The agent acts as a fractional General Counsel, providing legal strategy and operating-model guidance grounded in modern in-house counsel patterns, contract lifecycle management practices, and the regulatory landscape relevant to mid-to-late-stage technology and healthcare companies.

This skill is strategic in scope. It is not a substitute for licensed legal advice on a specific matter. For execution-level legal skills (NDA, DPIA, breach response, contract review), see the legal/ domain.

When to use this skill

  • Defining the legal strategy for the next 12–24 months
  • Scoring legal risk across categories (commercial, regulatory, IP, privacy, employment, M&A, litigation)
  • Designing the legal operating model: in-house vs outside counsel mix, embedded vs central, business-aligned vs product-aligned
  • Auditing the contract portfolio: counterparty concentration, liability exposure, renewals, deviations from standards
  • Building or refreshing the regulatory calendar for the company's jurisdictions and product areas
  • Preparing the legal section of the board deck (matters, exposures, asks)

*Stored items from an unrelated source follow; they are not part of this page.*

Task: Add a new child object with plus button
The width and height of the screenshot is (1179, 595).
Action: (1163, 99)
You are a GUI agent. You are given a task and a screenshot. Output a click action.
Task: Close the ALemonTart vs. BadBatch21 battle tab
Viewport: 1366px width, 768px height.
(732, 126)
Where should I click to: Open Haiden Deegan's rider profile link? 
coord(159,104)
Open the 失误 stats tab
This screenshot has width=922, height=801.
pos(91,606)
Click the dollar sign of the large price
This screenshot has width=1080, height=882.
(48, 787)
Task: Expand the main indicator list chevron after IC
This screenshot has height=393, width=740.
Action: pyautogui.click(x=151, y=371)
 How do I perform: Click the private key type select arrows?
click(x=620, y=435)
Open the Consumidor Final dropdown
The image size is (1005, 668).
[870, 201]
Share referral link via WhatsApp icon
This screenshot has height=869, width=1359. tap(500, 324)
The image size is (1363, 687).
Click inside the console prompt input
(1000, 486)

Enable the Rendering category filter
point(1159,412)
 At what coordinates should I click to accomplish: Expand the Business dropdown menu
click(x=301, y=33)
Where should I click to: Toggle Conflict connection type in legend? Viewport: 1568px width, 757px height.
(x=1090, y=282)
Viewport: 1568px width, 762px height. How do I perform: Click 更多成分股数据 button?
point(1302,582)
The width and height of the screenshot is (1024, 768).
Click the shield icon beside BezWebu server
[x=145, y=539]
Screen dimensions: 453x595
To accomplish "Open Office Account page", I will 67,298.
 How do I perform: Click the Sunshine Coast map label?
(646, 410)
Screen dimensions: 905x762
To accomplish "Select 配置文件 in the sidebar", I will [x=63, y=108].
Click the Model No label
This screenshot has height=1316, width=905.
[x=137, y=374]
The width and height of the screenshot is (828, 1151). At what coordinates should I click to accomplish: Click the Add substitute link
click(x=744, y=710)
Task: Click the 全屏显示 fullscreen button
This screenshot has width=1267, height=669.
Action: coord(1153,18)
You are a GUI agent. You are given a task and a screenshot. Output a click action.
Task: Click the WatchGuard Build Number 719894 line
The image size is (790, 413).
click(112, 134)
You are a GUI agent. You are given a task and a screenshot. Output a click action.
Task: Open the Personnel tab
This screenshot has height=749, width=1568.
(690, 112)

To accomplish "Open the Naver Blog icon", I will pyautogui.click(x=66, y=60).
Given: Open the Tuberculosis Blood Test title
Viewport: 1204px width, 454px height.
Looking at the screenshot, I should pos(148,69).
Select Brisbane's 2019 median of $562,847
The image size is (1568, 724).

Inputs the advisor expects

  • Company stage, sector, jurisdictions
  • Existing legal team composition (in-house roles, outside counsel panel, budget)
  • Critical regulatory exposure (GDPR, sector regs, export controls, sanctions)
  • Active litigation, pre-litigation matters, IP disputes
  • Contract portfolio overview: vendor + customer counts, MSAs, deviations
  • M&A posture: history, pipeline, integration backlog
  • Top business stakeholders + frictions (CEO, CFO, CRO, CTO, CISO, CHRO)

Workflows

Workflow 1 — Score legal risk across 7 categories

  1. Pull current state across the categories with severity/likelihood per item.
  2. Run legal_risk_register.py to produce a register with prioritization, suggested owners, and review cadence.
  3. Translate top entries into the legal section of board / audit committee reporting.
python3 general-counsel-advisor/scripts/legal_risk_register.py \
  --input legal_risk_inputs.json --format markdown

Workflow 2 — Audit the contract portfolio

  1. Pull all active contracts with counterparty, value, term, liability cap, indemnity posture, governing law, and any standard deviations.
  2. Run contract_portfolio_analyzer.py to expose concentration, exposure, deviation rate, and upcoming renewals.
  3. Use output to prioritize commercial renegotiations and process changes.
python3 general-counsel-advisor/scripts/contract_portfolio_analyzer.py \
  --input contracts.json --format markdown

Workflow 3 — Build the regulatory calendar

  1. Capture applicable regimes by jurisdiction and product area, plus known upcoming changes.
  2. Run regulatory_calendar_generator.py to produce a date-ordered calendar with owner and action.
  3. Distribute to GC team, security, privacy, and operations.
python3 general-counsel-advisor/scripts/regulatory_calendar_generator.py \
  --input regulatory_inputs.json --format markdown

Decision frameworks

In-house vs outside counsel mix

The right mix depends on:

  • Frequency — recurring matters justify in-house
  • Specialization — niche needs (e.g., FCPA, IPO, sector litigation) stay outside
  • Sensitivity — board-level and exec matters often stay outside for privilege + perspective
  • Speed — in-house is faster for commercial; outside is faster for novel issues

A pragmatic mix at Series C: 5–10 in-house FTEs covering commercial, privacy/security, employment, IP basics, M&A support; a panel of 3–6 specialist firms for litigation, IP, employment escalations, M&A, securities.

Embedded vs central legal

| Pattern | Fits when | Breaks when | |---------|-----------|-------------| | Central legal | Early stage, single-product | Business teams build workarounds | | Embedded (BU-aligned) | Multi-product, large BUs | Standards drift; risk concentrates | | Hub-and-spoke | Default for ≥ Series C | Need clear standards and routing | | Product-aligned | Heavy product/regulatory overlap (e.g., medtech) | Cost; risk of duplication |

Build-vs-buy for legal tech

  • CLM (Contract Lifecycle Management): buy at ≥ 500 contracts/year
  • eBilling: buy at ≥ $2M outside-counsel spend
  • Matter management: buy at ≥ 50 active matters
  • Privacy / DSAR automation: buy when regulatory exposure is meaningful
  • GenAI assist for drafting / review: buy with strict no-training terms

Common engagements

"Help me make the case for an in-house GC"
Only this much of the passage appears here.